Non au terminal conteneurs à CalixUn mélassier (navire transportant de la mélasse) a appareillé quai de Calix cette nuit...
Vers trois heures du matin...
Les riverains le savent bien : ils dormaient et le mélassier les a réveillé.


Comme chaque fois à son arrivée, les murs des maisons ont vibré.
Les vibrations de la manœuvre et les bruits de l'appareillage se sont propagés, les vitres ont tremblé, les maison ont résonné et ils se sont réveillés.
Seulement un court instant, nous direz-vous ? Non. Bien sûr que non !

 


Stationné, le mélassier, moteur allumé en permanence, diffuse ses vibrations lourdes et ses bruits sourds. Nuit et jour. Sans interruption. Dans les maisons, de nuit comme de jour, la nuisance assourdissante du bateau rend la vie difficile. Les phabitations retentissent d'un bruit de fond gras et entêtant. Cela va durer plusieurs jours avant que le mélassier ne reparte...

C'est pénible mais ne se produit que quelques fois par an.

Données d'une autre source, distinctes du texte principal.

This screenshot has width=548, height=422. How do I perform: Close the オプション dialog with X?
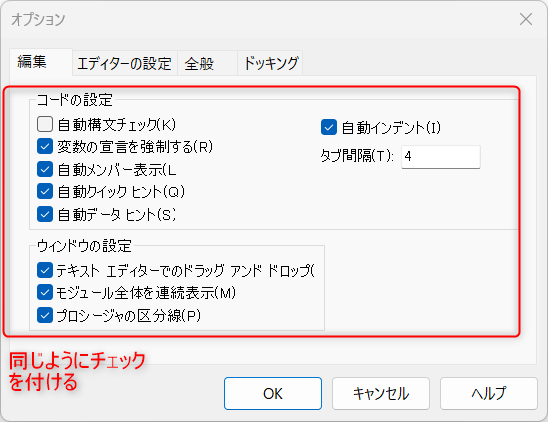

Alors les riverains supportent...
Ils supportent même si, au-delà de ces nuisances sérieuses mais heureusement limitées dans le temps, la présence du mélassier leur rappelle le danger quotidien d'une vie à 250 mètres d'un dépôt pétrolier...

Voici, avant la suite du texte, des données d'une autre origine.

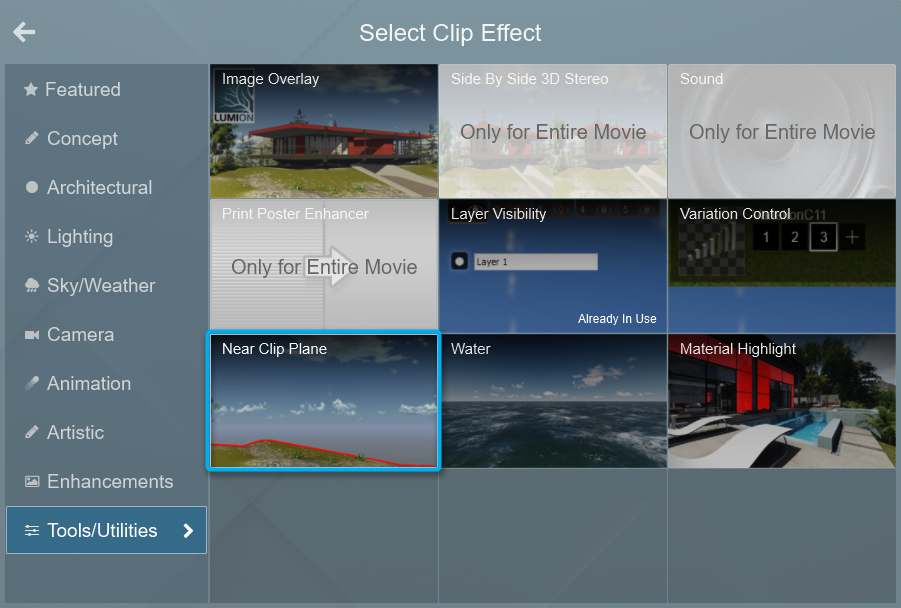The image size is (901, 608).
Task: Apply the Material Highlight effect
Action: [781, 401]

Mais en cette période, ils pensent aussi. Ils pensent à ce que serait la vie si le projet de plateforme conteneur, imposé aux riverains, voyait le jour... Ils pensent aux mêmes bruits, mais 6 jours sur 7, toute l'année... Les mêmes bruits augmentés de ceux de l'activité portuaire (déchargements des conteneurs, installation sur les camions, bruit des grues, des chocs au moment de la dépose des conteneurs, signaux de recul des engins, circulation des poids lourds, sirènes, klaxons...). Ils pensent à la lumière, aux 8 pylônes de 30m de haut et à leur couronne de puissants projecteurs...

Et ils se disent que la vie sera impossible.

Ils pensent aussi aux décideurs... à toutes celles et nous ceux qui tentent de les rassurer sans jamais avoir mis un pied dans le quartier... qui s'appuient sur des simulations sonores farfelues... qui leur vantent les mérites des vibrations de leurs maisons...

Les riverains, pourtant, le savent : le viaduc, le périphérique savent se faire oublier. Le double vitrage a raison du bruit de fond de la circulation.
Les bateaux, non ! Rien n'empêche les vibrations qu'ils produisent. Et rien ne le pourra jamais. C'est physique, on n'y peut rien. Le bruit résiduel habituel et celui, accompagné de vibrations, des bateaux ne sont pas comparables.

Et comme rien ne vaut une démonstration, Ils invitent les décideurs, toutes celles et tous ceux qui veulent prendre conscience de la réalité, à venir chez nous. Pour quelques minutes, quelques heures, ou mieux : pour une nuit. Une nuit bercée par des nuisances sonores que d'aucuns jugent « supportables », « dans la norme »...

Autour d'un croissant, le lendemain, nous discuterons...
Nous discuterons du mélassier, ce bateau modeste dont le déchargement est pourtant silencieux... et nous envisagerons la vie des riverains en présence permanente de porte-conteneurs de 200 mètres de long qui déchargent bruyamment leur cargaison...

Vous saurez alors, enfin, Mesdames et Messieurs les décideurs, de quoi vous parlez.